The _detect_spine_shadow function was triggering on normal text content because shadow_range > 20 was too low and convolution edge artifacts created artificially low values. Now requires: range > 40, darkest < 180, narrow valley (not text plateau), and brightness rise toward page content.
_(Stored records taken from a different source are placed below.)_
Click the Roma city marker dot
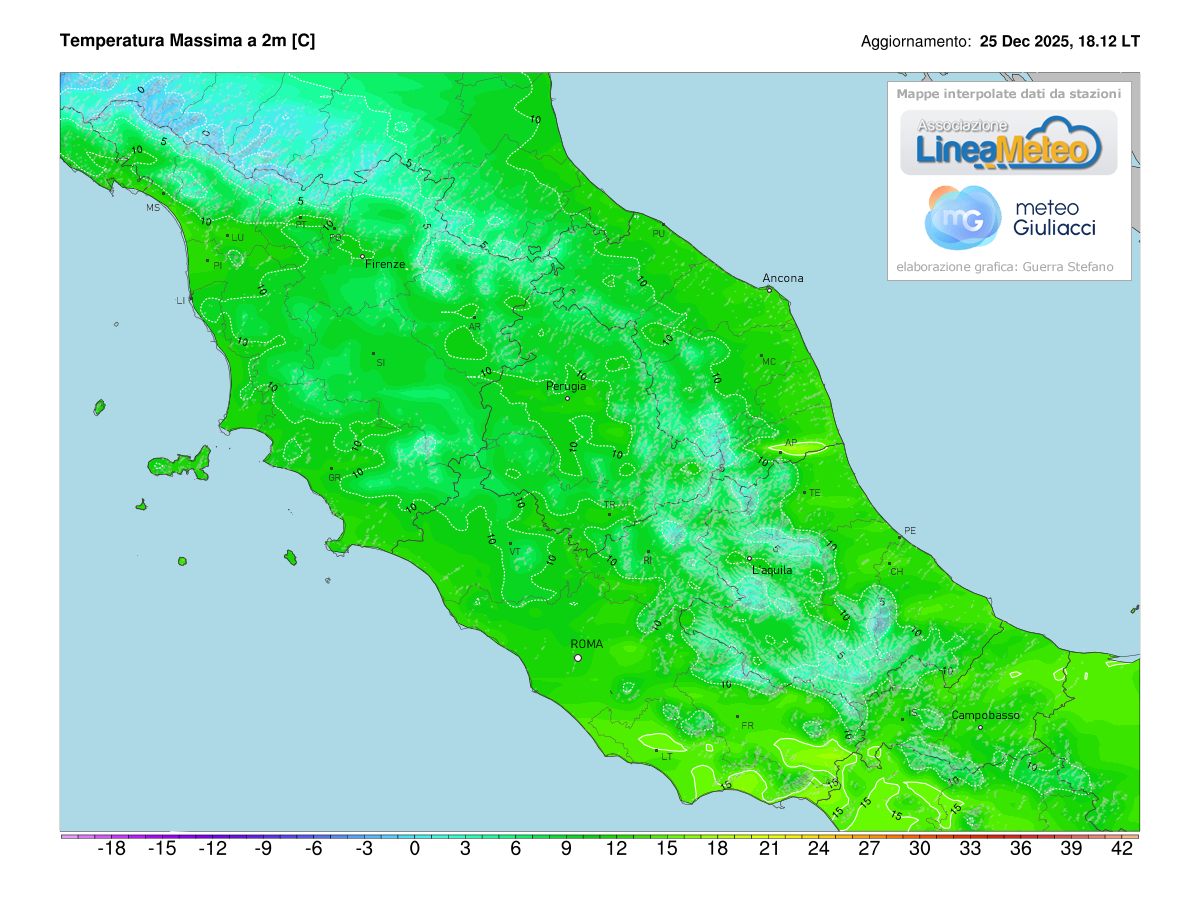 (x=578, y=658)
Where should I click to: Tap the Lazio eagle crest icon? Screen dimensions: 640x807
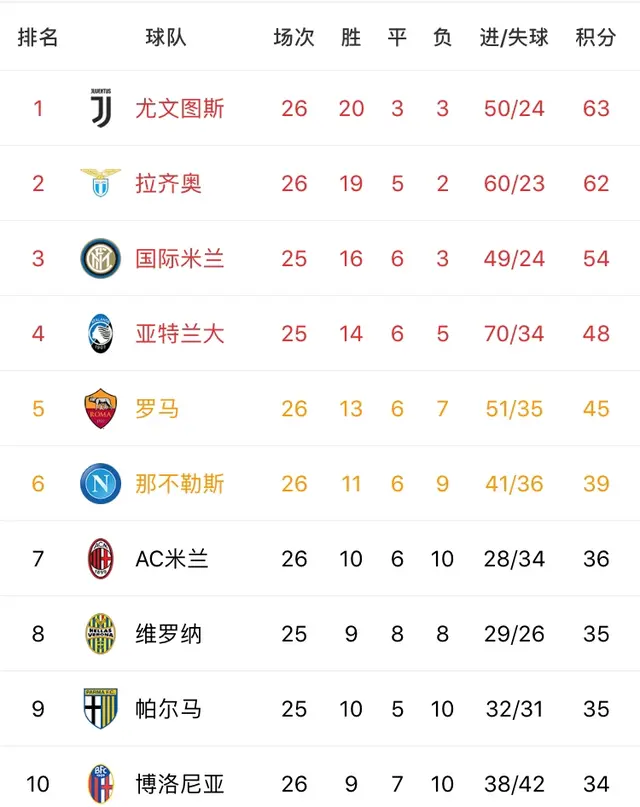[x=101, y=183]
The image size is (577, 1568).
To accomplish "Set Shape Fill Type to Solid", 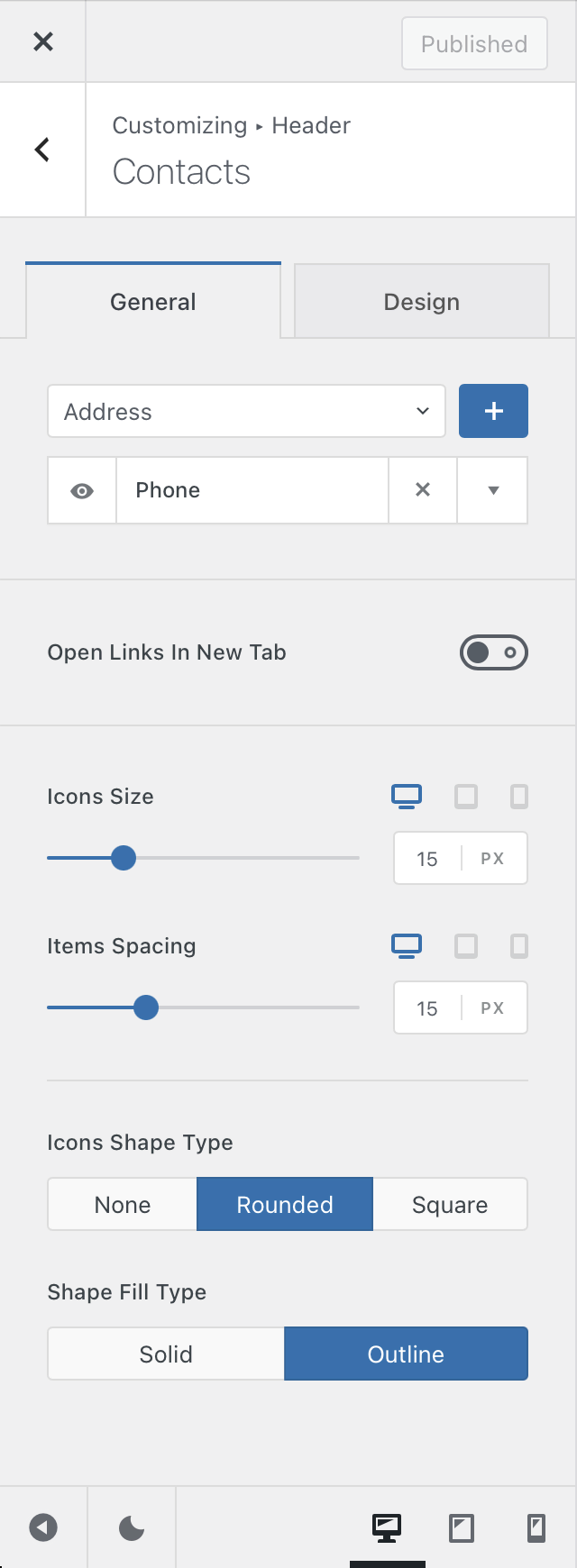I will pos(166,1354).
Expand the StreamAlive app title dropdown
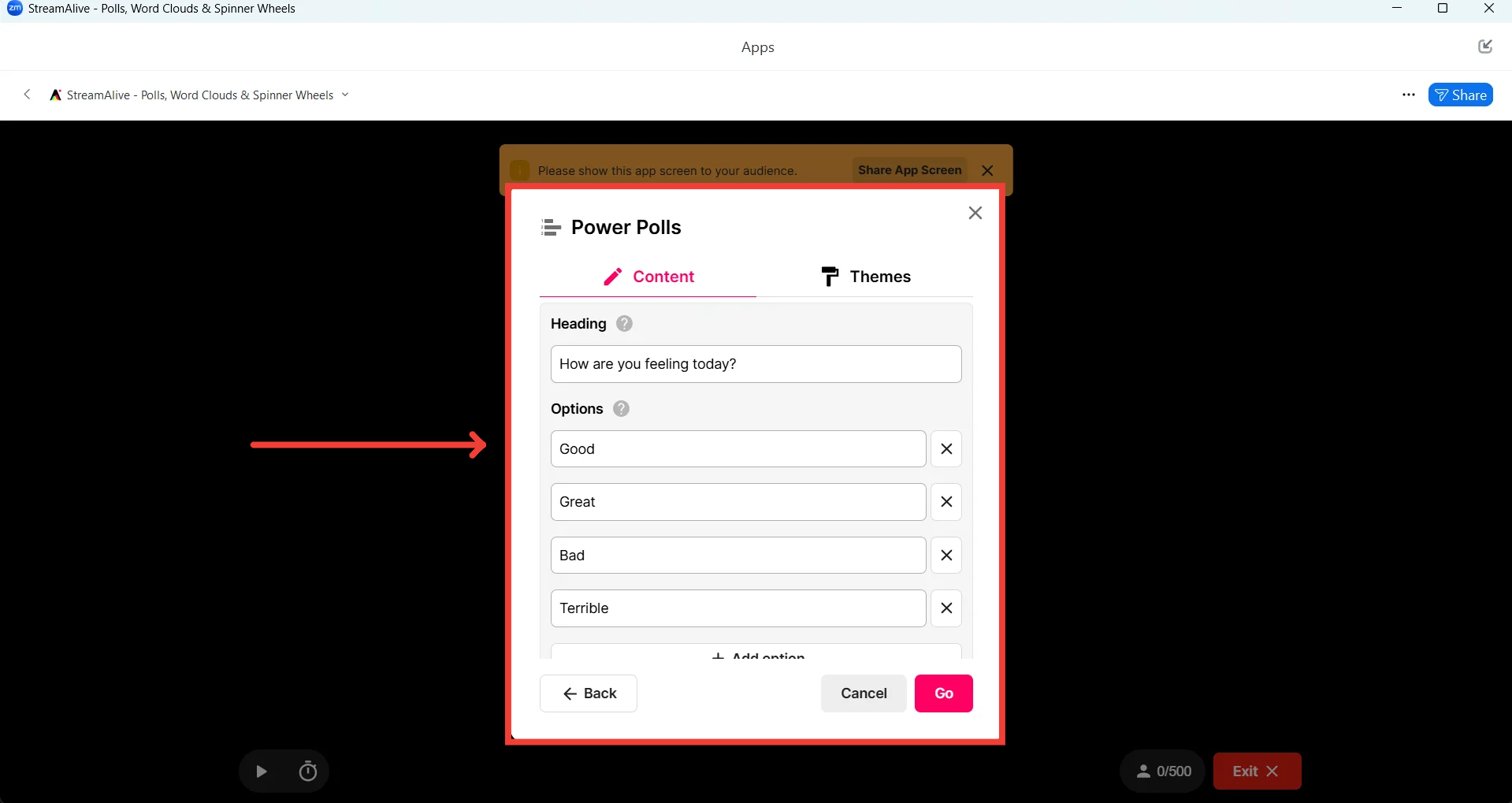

Co-Authored-By: Claude Opus 4.6 <noreply@anthropic.com>
2026-03-19 08:23:50 +01:00
parent 3fd6523872
commit c09838e91c
2 changed files with 204 additions and 36 deletions
--- a/klausur-service/backend/page_crop.py
+++ b/klausur-service/backend/page_crop.py
@@ -291,6 +291,12 @@ def _detect_spine_shadow(
    the glass.  The darkest column in that strip is the spine center —
    that's where we crop.

+    Distinguishes real spine shadows from text content by checking:
+    1. Strong brightness range (> 40 levels)
+    2. Darkest point is genuinely dark (< 180 mean brightness)
+    3. The dark area is a NARROW valley, not a text-content plateau
+    4. Brightness rises significantly toward the page content side
+
    Args:
        gray: Full grayscale image (for context).
        search_region: Column slice of the grayscale image to search in.
@@ -301,6 +307,10 @@ def _detect_spine_shadow(
    Returns:
        X coordinate (in full image) of the spine center, or None.
    """
+    region_w = search_region.shape[1]
+    if region_w < 10:
+        return None
+
    # Column-mean brightness in the search region
    col_means = np.mean(search_region, axis=0).astype(np.float64)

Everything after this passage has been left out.